John Chen BlackBerry CEO

Interim BlackBerry CEO, John Chen, is no longer. As of today, his title is merely chief executive officer.

During a CES roundtable in Las Vegas today, Chen said that the company has stopped searching for a new leader, satisfied with the vision that Chen has set out in his many interviews and open letters.

The company has signalled it will emphasize the consumer market less, focusing on its core market of enterprise customers and device management. With a growing fleet of BES customers, and improved tools to manage Android and iOS devices, Chen claims that BlackBerry is better positioned than any other company to handle the security needs of large corporations.

In addition to opening up a Security Innovation Center in Washington, D.C., the company has outsourced its smartphone design to Foxconn, which will reportedly develop a low-cost BlackBerry 10 device for the Indonesian market sometime in April or May. Chen hinted that there may be another QWERTY BlackBerry 10-powered device coming to North America later this year, but refrained from giving any specifics.

As for the failure of BlackBerry 10 to reach consumers on a broad level, Chen said that when it arrived in January 2013 it wasn’t intuitive, and users didn’t respond well to its high learning curve. As the company has fixed many usability issues in BlackBerry 10.1 and, most recently 10.2, consumer response has been very positive. Now, Chen says, an emphasis on getting BlackBerry 10 into the hands of more business customers will eventually have a cascading effect on the consumer market. He acknowledges there are plenty of roadblocks, iOS and Android dominance among them, but he’s confident BlackBerry 10 is here to stay.

BlackBerry’s aim to be profitable by early 2016 necessitates a focus on the enterprise market, which Chen says engenders higher profit margins and less churn between generations.
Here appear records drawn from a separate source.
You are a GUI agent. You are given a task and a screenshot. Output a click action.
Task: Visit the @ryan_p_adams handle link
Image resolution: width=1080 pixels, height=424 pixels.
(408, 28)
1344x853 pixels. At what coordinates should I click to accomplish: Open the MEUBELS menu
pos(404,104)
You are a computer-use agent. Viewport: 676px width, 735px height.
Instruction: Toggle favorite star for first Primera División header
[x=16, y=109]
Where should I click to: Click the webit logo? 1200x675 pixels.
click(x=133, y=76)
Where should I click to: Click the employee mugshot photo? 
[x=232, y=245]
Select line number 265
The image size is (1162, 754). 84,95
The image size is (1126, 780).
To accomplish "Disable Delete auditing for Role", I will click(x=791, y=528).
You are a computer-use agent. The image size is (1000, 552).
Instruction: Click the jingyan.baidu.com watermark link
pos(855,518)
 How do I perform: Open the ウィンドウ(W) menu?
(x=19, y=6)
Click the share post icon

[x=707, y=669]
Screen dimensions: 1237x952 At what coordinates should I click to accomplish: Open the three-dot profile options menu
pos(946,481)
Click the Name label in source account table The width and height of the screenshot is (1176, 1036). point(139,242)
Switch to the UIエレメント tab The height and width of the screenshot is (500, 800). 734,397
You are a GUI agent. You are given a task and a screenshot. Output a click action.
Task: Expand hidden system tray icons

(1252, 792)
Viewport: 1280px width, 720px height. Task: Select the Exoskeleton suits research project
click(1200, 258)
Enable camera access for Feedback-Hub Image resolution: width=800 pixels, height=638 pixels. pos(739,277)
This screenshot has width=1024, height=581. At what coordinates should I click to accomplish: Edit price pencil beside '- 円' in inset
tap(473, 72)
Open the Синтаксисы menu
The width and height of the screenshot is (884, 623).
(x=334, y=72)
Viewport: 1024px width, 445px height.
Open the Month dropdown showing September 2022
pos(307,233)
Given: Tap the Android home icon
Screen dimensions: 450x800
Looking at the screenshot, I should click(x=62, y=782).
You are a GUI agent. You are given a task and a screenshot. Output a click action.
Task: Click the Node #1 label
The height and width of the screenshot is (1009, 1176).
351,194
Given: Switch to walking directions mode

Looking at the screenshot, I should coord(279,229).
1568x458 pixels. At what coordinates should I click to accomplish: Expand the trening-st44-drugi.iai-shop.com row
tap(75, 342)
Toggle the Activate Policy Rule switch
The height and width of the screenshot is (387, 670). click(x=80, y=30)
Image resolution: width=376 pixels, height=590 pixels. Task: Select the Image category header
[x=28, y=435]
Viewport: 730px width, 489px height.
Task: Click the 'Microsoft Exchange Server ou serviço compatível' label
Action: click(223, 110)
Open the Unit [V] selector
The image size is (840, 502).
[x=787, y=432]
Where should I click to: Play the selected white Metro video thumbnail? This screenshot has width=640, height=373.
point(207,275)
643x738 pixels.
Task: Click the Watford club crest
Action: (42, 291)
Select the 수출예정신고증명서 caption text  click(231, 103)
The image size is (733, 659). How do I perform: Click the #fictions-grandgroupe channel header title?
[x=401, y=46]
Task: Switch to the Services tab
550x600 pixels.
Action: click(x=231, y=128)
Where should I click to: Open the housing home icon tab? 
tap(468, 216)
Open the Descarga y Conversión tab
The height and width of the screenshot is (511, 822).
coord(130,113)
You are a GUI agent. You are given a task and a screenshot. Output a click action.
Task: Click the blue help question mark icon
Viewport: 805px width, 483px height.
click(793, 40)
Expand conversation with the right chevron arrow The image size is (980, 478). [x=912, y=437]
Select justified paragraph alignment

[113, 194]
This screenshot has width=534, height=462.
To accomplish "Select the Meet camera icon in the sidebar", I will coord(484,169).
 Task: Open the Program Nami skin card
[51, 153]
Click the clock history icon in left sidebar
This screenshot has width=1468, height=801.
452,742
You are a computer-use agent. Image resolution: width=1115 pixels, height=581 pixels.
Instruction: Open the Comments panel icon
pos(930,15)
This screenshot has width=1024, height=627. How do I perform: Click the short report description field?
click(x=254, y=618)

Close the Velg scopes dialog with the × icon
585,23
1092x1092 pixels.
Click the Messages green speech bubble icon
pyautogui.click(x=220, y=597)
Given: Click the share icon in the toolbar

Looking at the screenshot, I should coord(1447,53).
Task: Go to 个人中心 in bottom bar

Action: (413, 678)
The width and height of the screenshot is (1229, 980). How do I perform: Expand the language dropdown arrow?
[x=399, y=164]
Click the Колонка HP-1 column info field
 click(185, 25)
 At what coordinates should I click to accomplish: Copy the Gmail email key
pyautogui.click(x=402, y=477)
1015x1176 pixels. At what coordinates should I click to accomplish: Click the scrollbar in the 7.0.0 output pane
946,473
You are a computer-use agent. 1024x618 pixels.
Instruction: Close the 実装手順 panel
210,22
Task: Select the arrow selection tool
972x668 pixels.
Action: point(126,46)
But as for the devices themselves, Chen acknowledges that BlackBerry just can’t compete against Samsung and Apple, especially with those companies’ stronger buying power; it’s unlikely BlackBerry will have another North American flagship for a while. Instead, focusing on the enterprise market for existing devices like the Q10 and Z30, and adding a number of lower-cost BB10 products to emerging markets, will help return them to profitability.